Definition
Techniques of neutralisation are linguistic and cognitive moves that allow people who broadly accept conventional moral rules to commit acts that violate them, without feeling like criminals. They drift in and out of deviance by neutralising the guilt that the dominant value system would otherwise produce.
The framework was introduced by Gresham Sykes and David Matza in a 1957 American Sociological Review paper and extended in Matza's 1964 book Delinquency and Drift. They identified five techniques: denial of responsibility ("I had no choice"), denial of injury ("nobody got hurt"), denial of the victim ("they had it coming"), condemnation of the condemners ("the police are worse"), and appeal to higher loyalties ("I did it for my friends").
Why it matters
How it works
Analytically, neutralisations are not post-hoc excuses heard from the dock — they precede or accompany the act and make it psychologically possible. An employee who pads an expense report tells themselves the firm can afford it (denial of injury) and that everyone does it (condemnation of the condemners). A soldier who shoots a civilian invokes orders (denial of responsibility) and the protection of comrades (appeal to higher loyalties).
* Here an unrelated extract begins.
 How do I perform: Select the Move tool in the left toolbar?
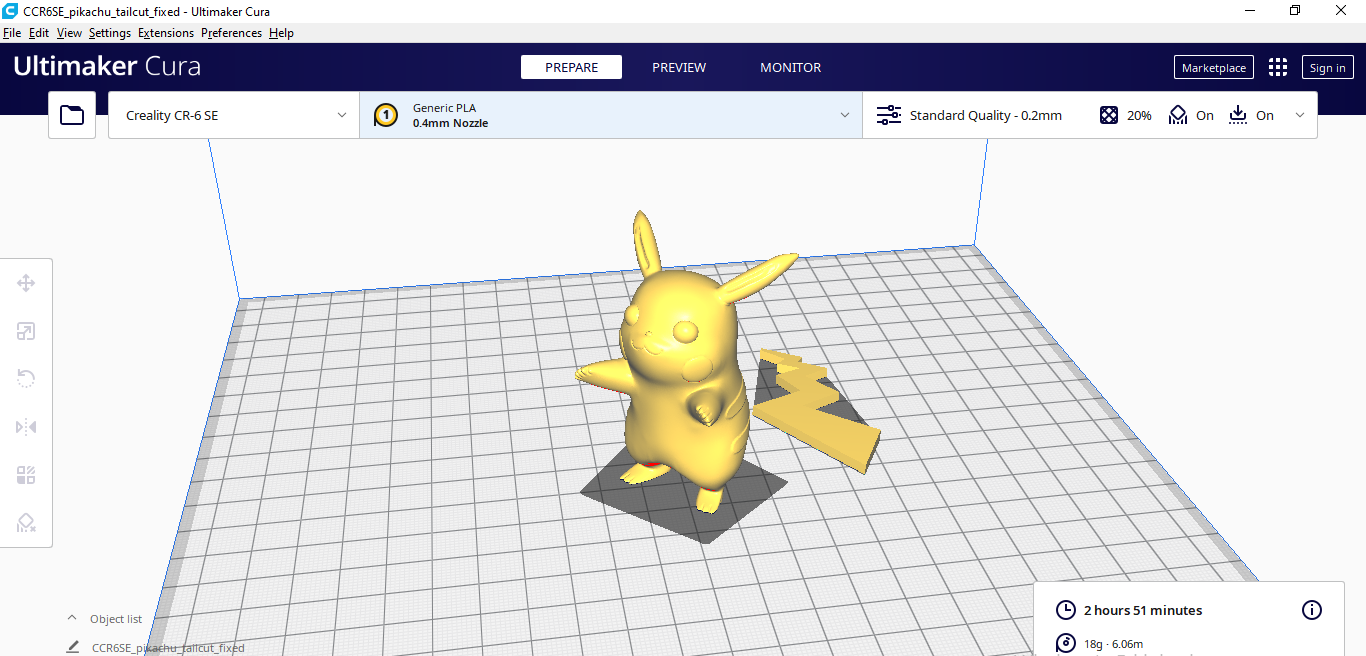point(26,283)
The framework has been used to study tax evasion, doping in sport, sexual violence, environmental crime, and the speech of génocidaires. Critics note that neutralisations are hard to distinguish from genuine moral disagreement, and that the original five categories may not exhaust the field — researchers have proposed additions such as "defence of necessity" and "metaphor of the ledger." It remains one of the most portable mid-range concepts in criminology.